For the next four days, it hung there like a crucified pagan god, red muscles and tendons exposed, looking very much like one of Valverdes anatomy illustrations, or an Iron Maiden album cover perhaps.   The fascia turned hard protecting the meat, while bacteria carefully moderated by temperature softened the meat and improved it's flavor.   I'd rather it were colder, but 50 degrees was acceptable.   An occasional fly landed but could not eat or reproduce, neither flies nor maggots can feed on fresh meat.  Passing by I'd stop to stick my none inside the ribcage and inhale; sweet, dry, and coppery, the smell was unexpectedly pleasant.  I fleshed the hide with a draw knive and nailed it hair down to a sheet of plywood, covering the whole thing with rock salt.  This would ultimately leave me with nothing more than a stiff rug, but it was better than wasting the skin.

An old timer might have waited a week, but for me four days was long enough, and I recruited Ginger to help with the butchering.  We set up tables and knives and wrapping paper.   "First," I said, "I need you to hold onto the horns while I cut the head off with a sawzall."   "Oh god."  she winced and gripped the head with a grimace.   With the head off we lowered the carcass onto the table, where it looked all too much like a skinless human being.    For the next 4 hours we carved, large pieces went into a pile for steaks, small pieces went into a pot for hamburger, fat went into a pan to be rendered for candles or soap, and the rest was dumped into a can to be packaged into crab bait.   I flensed every last morsel of meat until all that lay before me was a skeleton, showing more white than red.  I dissaembled the spinal column with an ax, chopping it into pieces that would fit in the crab pots.  Natives would have found use for the intestines and organs and tendons as well, but this was the best I could do and I hoped it would honor the deer well enough.   I made the same quip I always make whenever I speak of honor and murder in the same sentence.  Imagining the deers' point of view:  "If you really want to honor me, how about not shooting me through the heart?"  Fair enough.  I don't have an ethical answer but I am glad that the blood is on my hands.  I've never felt right about paying someone to kill for me.
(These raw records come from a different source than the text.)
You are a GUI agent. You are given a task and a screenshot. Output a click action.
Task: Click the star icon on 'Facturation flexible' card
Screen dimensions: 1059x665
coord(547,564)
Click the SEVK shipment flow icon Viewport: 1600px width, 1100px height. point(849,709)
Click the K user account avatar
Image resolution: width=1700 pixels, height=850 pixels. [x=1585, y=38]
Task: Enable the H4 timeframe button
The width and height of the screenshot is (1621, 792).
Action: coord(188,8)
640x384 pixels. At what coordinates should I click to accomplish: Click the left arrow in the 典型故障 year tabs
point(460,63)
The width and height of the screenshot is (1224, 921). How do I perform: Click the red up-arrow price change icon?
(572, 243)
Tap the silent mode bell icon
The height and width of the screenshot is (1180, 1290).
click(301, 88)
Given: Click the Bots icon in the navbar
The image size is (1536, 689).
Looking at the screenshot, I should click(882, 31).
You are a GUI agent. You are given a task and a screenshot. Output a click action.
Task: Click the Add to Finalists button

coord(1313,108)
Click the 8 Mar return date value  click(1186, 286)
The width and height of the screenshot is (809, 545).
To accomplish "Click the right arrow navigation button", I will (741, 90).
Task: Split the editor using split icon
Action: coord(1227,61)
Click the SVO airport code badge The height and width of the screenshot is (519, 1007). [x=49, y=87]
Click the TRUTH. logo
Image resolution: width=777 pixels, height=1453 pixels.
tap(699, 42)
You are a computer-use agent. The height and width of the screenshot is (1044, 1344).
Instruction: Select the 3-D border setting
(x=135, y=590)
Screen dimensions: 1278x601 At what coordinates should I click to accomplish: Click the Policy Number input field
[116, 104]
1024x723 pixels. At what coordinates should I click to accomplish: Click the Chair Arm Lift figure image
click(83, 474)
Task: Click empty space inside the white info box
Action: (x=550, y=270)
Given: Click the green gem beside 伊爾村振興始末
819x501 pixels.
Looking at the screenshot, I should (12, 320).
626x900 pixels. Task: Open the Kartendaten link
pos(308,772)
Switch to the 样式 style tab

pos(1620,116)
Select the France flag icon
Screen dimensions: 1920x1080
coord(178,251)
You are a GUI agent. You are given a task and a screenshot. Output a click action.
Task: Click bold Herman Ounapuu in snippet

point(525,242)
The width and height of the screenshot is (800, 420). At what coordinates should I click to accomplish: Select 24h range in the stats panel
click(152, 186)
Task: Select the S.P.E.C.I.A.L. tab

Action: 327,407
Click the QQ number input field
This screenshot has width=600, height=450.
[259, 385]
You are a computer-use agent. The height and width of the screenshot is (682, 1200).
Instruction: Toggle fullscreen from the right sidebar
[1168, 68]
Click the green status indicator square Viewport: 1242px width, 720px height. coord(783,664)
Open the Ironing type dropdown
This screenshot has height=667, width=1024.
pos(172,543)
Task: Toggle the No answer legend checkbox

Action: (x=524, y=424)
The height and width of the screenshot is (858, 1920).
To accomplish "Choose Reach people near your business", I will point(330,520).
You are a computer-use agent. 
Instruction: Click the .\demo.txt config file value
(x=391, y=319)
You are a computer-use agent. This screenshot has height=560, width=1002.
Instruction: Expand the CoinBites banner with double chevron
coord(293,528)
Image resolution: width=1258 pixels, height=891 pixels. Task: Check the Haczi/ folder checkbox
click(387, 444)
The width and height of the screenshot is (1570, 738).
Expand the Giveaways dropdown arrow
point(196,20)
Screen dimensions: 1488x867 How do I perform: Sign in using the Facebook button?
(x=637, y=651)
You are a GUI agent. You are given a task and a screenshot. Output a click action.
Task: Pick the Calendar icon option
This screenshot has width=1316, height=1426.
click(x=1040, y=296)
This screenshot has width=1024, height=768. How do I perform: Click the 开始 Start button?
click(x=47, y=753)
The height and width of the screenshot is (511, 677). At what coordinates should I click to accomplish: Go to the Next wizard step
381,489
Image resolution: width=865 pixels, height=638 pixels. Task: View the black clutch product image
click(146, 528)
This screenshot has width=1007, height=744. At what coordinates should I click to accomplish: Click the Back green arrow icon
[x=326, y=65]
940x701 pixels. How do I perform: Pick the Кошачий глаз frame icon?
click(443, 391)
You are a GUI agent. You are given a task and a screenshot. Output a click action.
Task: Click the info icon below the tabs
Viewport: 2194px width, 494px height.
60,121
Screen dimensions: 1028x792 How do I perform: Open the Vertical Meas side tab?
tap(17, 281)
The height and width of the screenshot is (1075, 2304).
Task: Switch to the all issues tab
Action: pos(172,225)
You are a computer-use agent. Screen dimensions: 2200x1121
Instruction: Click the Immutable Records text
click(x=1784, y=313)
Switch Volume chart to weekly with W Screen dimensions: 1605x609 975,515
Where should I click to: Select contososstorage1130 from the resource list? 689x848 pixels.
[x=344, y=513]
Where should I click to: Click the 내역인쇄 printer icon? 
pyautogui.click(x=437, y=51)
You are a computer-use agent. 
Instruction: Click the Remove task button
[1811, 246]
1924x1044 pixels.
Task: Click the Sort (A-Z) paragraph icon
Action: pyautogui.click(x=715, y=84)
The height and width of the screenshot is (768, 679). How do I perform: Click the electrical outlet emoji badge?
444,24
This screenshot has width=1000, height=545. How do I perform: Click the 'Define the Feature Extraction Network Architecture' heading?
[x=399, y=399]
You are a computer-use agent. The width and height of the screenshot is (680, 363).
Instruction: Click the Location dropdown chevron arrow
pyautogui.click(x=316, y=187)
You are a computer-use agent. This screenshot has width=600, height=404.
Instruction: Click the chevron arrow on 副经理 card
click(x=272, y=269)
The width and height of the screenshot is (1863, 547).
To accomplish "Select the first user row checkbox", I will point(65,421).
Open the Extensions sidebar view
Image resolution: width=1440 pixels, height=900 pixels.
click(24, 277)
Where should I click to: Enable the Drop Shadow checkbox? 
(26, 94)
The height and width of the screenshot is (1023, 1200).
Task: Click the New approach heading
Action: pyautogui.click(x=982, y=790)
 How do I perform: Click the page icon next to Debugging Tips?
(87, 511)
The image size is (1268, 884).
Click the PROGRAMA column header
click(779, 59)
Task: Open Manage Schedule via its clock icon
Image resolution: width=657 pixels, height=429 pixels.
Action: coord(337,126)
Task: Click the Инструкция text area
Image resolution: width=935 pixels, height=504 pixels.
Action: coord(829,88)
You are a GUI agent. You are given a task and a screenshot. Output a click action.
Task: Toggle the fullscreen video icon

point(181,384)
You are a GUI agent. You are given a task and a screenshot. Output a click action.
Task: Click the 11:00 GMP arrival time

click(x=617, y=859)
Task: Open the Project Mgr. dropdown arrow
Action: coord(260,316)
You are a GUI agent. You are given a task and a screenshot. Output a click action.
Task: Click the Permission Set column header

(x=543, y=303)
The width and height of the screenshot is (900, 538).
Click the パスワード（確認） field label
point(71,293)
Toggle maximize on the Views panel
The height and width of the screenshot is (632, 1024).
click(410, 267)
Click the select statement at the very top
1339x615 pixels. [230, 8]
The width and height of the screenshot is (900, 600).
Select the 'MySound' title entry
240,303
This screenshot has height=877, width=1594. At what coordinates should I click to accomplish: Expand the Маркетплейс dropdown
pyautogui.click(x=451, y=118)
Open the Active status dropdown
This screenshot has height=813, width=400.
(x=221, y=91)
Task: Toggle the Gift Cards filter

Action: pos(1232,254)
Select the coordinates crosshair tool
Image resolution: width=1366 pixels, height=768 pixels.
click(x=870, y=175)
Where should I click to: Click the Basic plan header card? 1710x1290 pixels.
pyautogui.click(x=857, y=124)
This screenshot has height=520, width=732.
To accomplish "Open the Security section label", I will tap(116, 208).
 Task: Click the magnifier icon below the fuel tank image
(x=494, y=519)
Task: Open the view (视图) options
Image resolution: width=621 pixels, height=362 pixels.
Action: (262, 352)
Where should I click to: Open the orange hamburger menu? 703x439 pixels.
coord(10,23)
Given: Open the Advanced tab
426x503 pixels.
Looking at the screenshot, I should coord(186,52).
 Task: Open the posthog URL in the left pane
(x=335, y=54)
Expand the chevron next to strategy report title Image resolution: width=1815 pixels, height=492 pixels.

That night I used an old hand crank grinder to make some deer burger, and to celebrate I baked a pumpkin pie, made from fresh pumpkin, eggs from our chickens, and honey from our neighbors bees.  With the wood cookstove crackling in the background, Ginger and I ate cheeseburgers and pumpkin pie, while we carved Jack-o-Lanterns, and watched Heros on my Mac Laptop, powered by electricity from the micro-hydro, churned by the impulse of falling water.   As I chewed the on the excellent cheeseburger
I felt stoic, calm, and just a little more resigned to my own eventual demise.  After participating so closely in the cycle of life it's impossible not to feel one's mortality draw a little nearer.  Today I was the deer hunter, tomorrow, I might be the deer.